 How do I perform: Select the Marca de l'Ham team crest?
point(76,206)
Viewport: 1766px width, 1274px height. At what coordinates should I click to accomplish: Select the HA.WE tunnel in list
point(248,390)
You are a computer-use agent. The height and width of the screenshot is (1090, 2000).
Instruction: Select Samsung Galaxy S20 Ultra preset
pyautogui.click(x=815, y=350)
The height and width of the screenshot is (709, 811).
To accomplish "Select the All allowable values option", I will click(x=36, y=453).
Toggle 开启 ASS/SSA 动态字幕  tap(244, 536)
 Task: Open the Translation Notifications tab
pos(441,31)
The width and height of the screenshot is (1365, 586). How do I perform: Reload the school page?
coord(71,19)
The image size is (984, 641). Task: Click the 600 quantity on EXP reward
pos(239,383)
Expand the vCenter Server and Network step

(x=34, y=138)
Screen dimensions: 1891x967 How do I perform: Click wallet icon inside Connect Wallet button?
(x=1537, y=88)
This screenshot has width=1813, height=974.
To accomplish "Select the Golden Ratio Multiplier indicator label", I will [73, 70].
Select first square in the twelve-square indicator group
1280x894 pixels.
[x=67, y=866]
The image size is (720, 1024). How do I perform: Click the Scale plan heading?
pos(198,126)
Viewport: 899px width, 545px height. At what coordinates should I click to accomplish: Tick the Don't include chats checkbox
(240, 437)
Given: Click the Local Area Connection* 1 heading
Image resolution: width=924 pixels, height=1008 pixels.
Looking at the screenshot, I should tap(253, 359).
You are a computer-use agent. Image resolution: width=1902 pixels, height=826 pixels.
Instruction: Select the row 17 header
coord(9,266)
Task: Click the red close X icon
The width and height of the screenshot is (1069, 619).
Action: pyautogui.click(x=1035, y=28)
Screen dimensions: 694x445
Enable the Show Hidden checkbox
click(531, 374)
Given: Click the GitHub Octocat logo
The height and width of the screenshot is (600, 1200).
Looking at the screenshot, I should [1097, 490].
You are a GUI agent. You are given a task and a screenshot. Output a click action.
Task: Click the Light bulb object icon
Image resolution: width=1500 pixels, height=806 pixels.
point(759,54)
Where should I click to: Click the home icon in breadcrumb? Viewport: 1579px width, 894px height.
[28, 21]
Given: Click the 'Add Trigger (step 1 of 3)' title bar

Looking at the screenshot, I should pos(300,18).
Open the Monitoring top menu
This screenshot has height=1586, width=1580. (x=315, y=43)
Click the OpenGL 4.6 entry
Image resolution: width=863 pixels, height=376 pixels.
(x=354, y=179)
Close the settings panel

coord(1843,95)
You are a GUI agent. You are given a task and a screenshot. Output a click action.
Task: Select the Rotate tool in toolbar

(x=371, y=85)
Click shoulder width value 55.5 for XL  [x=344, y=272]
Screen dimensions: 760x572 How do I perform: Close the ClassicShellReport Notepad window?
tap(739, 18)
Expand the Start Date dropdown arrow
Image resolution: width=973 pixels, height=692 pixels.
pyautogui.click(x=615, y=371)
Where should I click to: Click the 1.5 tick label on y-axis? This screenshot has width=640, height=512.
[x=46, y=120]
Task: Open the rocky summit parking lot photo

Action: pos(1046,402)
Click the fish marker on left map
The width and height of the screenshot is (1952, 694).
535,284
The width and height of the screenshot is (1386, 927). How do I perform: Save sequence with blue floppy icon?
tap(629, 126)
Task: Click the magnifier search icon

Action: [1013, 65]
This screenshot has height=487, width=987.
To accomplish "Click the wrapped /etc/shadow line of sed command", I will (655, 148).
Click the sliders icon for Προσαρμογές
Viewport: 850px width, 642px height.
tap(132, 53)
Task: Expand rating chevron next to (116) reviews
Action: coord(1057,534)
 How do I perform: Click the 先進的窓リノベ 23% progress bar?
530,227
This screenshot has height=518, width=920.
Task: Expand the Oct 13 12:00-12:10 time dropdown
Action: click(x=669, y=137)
________________________________________
WHAT IS REQUIRED: Would you write out all the records exactly as they read?

TASK SOLUTION:
 How do I perform: Select the Marca de l'Ham team crest?
point(76,206)
Viewport: 1766px width, 1274px height. At what coordinates should I click to accomplish: Select the HA.WE tunnel in list
point(248,390)
You are a computer-use agent. The height and width of the screenshot is (1090, 2000).
Instruction: Select Samsung Galaxy S20 Ultra preset
pyautogui.click(x=815, y=350)
The height and width of the screenshot is (709, 811).
To accomplish "Select the All allowable values option", I will click(x=36, y=453).
Toggle 开启 ASS/SSA 动态字幕  tap(244, 536)
 Task: Open the Translation Notifications tab
pos(441,31)
The width and height of the screenshot is (1365, 586). How do I perform: Reload the school page?
coord(71,19)
The image size is (984, 641). Task: Click the 600 quantity on EXP reward
pos(239,383)
Expand the vCenter Server and Network step

(x=34, y=138)
Screen dimensions: 1891x967 How do I perform: Click wallet icon inside Connect Wallet button?
(x=1537, y=88)
This screenshot has width=1813, height=974.
To accomplish "Select the Golden Ratio Multiplier indicator label", I will [73, 70].
Select first square in the twelve-square indicator group
1280x894 pixels.
[x=67, y=866]
The image size is (720, 1024). How do I perform: Click the Scale plan heading?
pos(198,126)
Viewport: 899px width, 545px height. At what coordinates should I click to accomplish: Tick the Don't include chats checkbox
(240, 437)
Given: Click the Local Area Connection* 1 heading
Image resolution: width=924 pixels, height=1008 pixels.
Looking at the screenshot, I should tap(253, 359).
You are a computer-use agent. Image resolution: width=1902 pixels, height=826 pixels.
Instruction: Select the row 17 header
coord(9,266)
Task: Click the red close X icon
The width and height of the screenshot is (1069, 619).
Action: pyautogui.click(x=1035, y=28)
Screen dimensions: 694x445
Enable the Show Hidden checkbox
click(531, 374)
Given: Click the GitHub Octocat logo
The height and width of the screenshot is (600, 1200).
Looking at the screenshot, I should [1097, 490].
You are a GUI agent. You are given a task and a screenshot. Output a click action.
Task: Click the Light bulb object icon
Image resolution: width=1500 pixels, height=806 pixels.
point(759,54)
Where should I click to: Click the home icon in breadcrumb? Viewport: 1579px width, 894px height.
[28, 21]
Given: Click the 'Add Trigger (step 1 of 3)' title bar

Looking at the screenshot, I should pos(300,18).
Open the Monitoring top menu
This screenshot has height=1586, width=1580. (x=315, y=43)
Click the OpenGL 4.6 entry
Image resolution: width=863 pixels, height=376 pixels.
(x=354, y=179)
Close the settings panel

coord(1843,95)
You are a GUI agent. You are given a task and a screenshot. Output a click action.
Task: Select the Rotate tool in toolbar

(x=371, y=85)
Click shoulder width value 55.5 for XL  [x=344, y=272]
Screen dimensions: 760x572 How do I perform: Close the ClassicShellReport Notepad window?
tap(739, 18)
Expand the Start Date dropdown arrow
Image resolution: width=973 pixels, height=692 pixels.
pyautogui.click(x=615, y=371)
Where should I click to: Click the 1.5 tick label on y-axis? This screenshot has width=640, height=512.
[x=46, y=120]
Task: Open the rocky summit parking lot photo

Action: pos(1046,402)
Click the fish marker on left map
The width and height of the screenshot is (1952, 694).
535,284
The width and height of the screenshot is (1386, 927). How do I perform: Save sequence with blue floppy icon?
tap(629, 126)
Task: Click the magnifier search icon

Action: [1013, 65]
This screenshot has height=487, width=987.
To accomplish "Click the wrapped /etc/shadow line of sed command", I will (655, 148).
Click the sliders icon for Προσαρμογές
Viewport: 850px width, 642px height.
tap(132, 53)
Task: Expand rating chevron next to (116) reviews
Action: coord(1057,534)
 How do I perform: Click the 先進的窓リノベ 23% progress bar?
530,227
This screenshot has height=518, width=920.
Task: Expand the Oct 13 12:00-12:10 time dropdown
Action: click(x=669, y=137)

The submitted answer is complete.